Text and item location entries:
"""
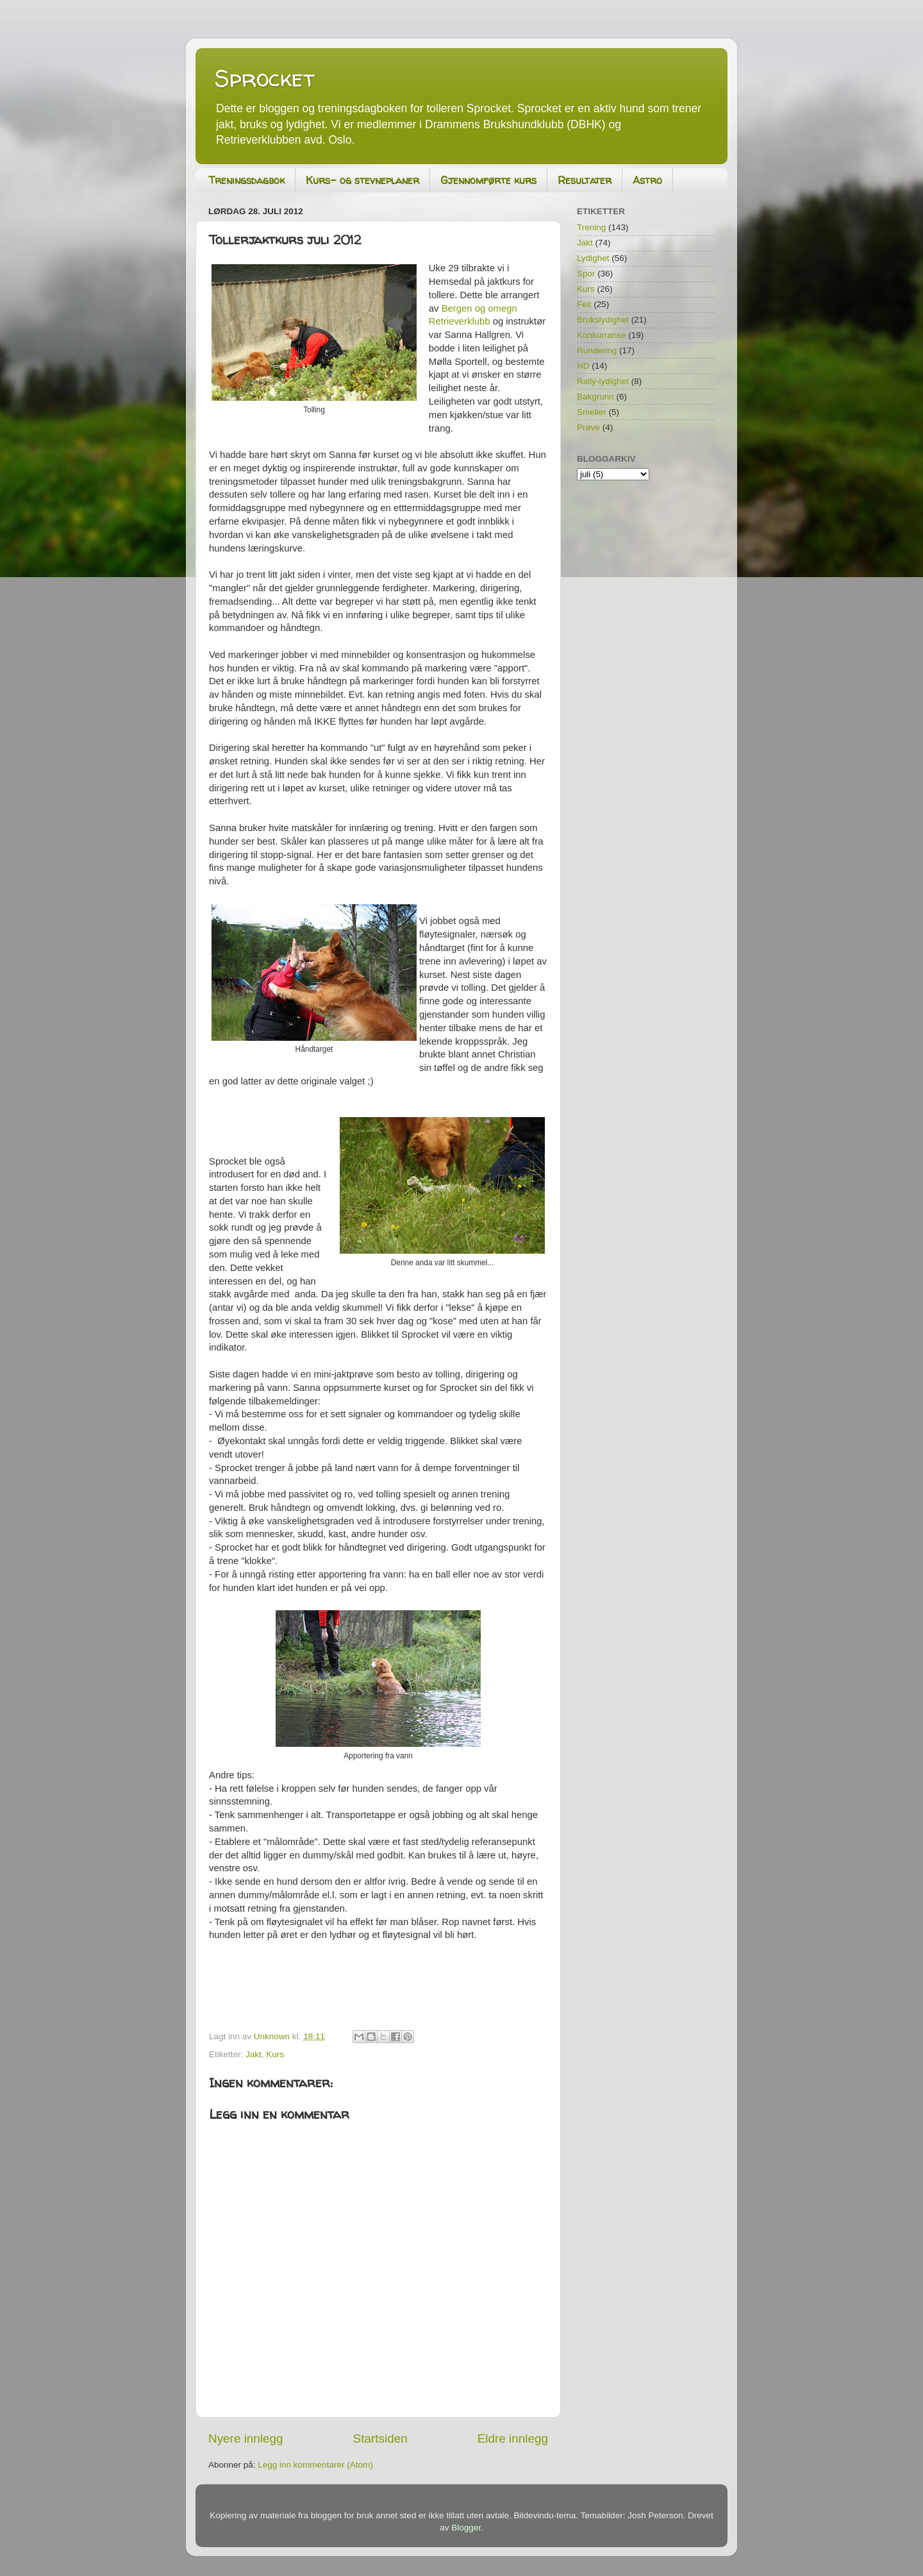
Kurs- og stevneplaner (362, 180)
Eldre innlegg (513, 2438)
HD (583, 366)
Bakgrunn (595, 396)
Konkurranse (601, 335)
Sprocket (265, 78)
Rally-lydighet (603, 381)
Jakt (253, 2054)
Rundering (597, 350)
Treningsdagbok (246, 180)
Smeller (591, 412)
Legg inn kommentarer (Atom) (315, 2465)
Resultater (584, 180)
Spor (586, 273)
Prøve (588, 427)
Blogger (466, 2527)
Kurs (275, 2054)
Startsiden (380, 2438)
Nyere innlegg (245, 2438)
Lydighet (593, 258)
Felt (584, 304)
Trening (591, 227)
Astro (647, 180)
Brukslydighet (603, 319)
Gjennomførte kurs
"""
- **Work to do**
Retype, character for character, the lines from the one containing "Resultater (584, 180)" through the last line, inclusive.

- **Full solution**
Resultater (584, 180)
Spor (586, 273)
Prøve (588, 427)
Blogger (466, 2527)
Kurs (275, 2054)
Startsiden (380, 2438)
Nyere innlegg (245, 2438)
Lydighet (593, 258)
Felt (584, 304)
Trening (591, 227)
Astro (647, 180)
Brukslydighet (603, 319)
Gjennomførte kurs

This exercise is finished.